No human error, just Force Majeure (Act of God) in its purest manifestation. One would have thought those persons tasked with BPL communications and Public Relations (PR) would have animated themselves by the afternoon of the day and had clear, unequivocal messaging prepared for the Minister and the government outlining the true nature of the outage, but that would be asking these people to put aside their Sunday activities and do the work I am told they are paid bundles of public funds to perform.

What actually occurred was a series of disjointed statements that not only lacked clarity but also enabled opponents of the government to craft messages that damaged the Minister’s credibility and gave rise to false, self-serving messaging. Whoever is in charge of BPL corporate messaging clearly, profoundly, and disastrously forgot their mission.

As a reminder to them, A PR unit manages media relations, crisis communication, content and messaging, stakeholder engagement, public sentiment monitoring, and internal communication, all aimed at sustaining a positive public image. PR units prepare for and manage crises—anything from scandals to operational failures. They craft statements, coordinate messaging, and act quickly to protect the organisation’s reputation.

None of these vital PR responsibilities appears to have been carried out effectively. In fact, the Minister was placed in a position where she appeared to have apologised for an event, an act of God over which she had no control. To add insult to injury, since Monday, the news media have been awash with misinformation. Indeed, to follow their narratives, one might conclude that the Honourable Minister personally called in a lightning strike on BPL power-generating equipment.

This misinformation resonates with people and will continue to be amplified by some until a clear, unequivocal message finally emerges from BPL’s communication unit. What BPL is witnessing is a textbook example of poor crisis-management communication. Poor crisis‑management messaging doesn’t just “look bad.” It produces predictable, measurable, and often irreversible damage across financial, reputational, regulatory, and internal dimensions. The consequences are well documented in recent research and align closely with what you would have seen in high-stakes operational environments such as airport security or law‑enforcement communications.

Indeed, what was probably a once-in-a-lifetime outage was conflated by The Guardian on 8 July 2026 into a complete repudiation of the Minister’s previous position that BPL was prepared for the historical summer challenges to the power grid, thereby discrediting the Minister. Indeed, what should have been recognised as a once-in-a-lifetime outage with no human cause was, by The Guardian on 8 July 2026, troublingly twisted into a sweeping dismissal of the Minister’s prior assurances. This PR failure has not only undermined the Minister’s credibility but also set a dangerous precedent for future responses and communications. Even if the rest of this summer passes without further power outages, the shadows of this incident will loom large, allowing detractors to continuously reference the events of 5 July 2026 as proof of systemic failures within BPL.
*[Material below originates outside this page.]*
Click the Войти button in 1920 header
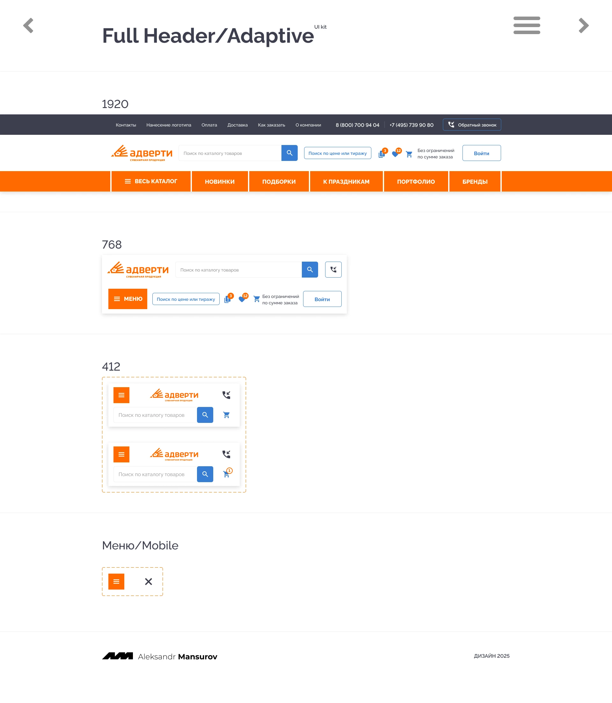(x=481, y=153)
BPL’s communications unit must learn from this debacle to prevent the erosion of trust and protect the Minister and BPL from enduring damage in the public eye. Let this serve as a wake-up call: effective crisis communication is not just a matter of optics; it is a critical function essential to ensuring resilience and maintaining confidence in BPL leadership during unprecedented challenges. If they fail to address this misstep, they risk not only BPL’s reputation but also the very trust that underpins its relationship with the community it serves.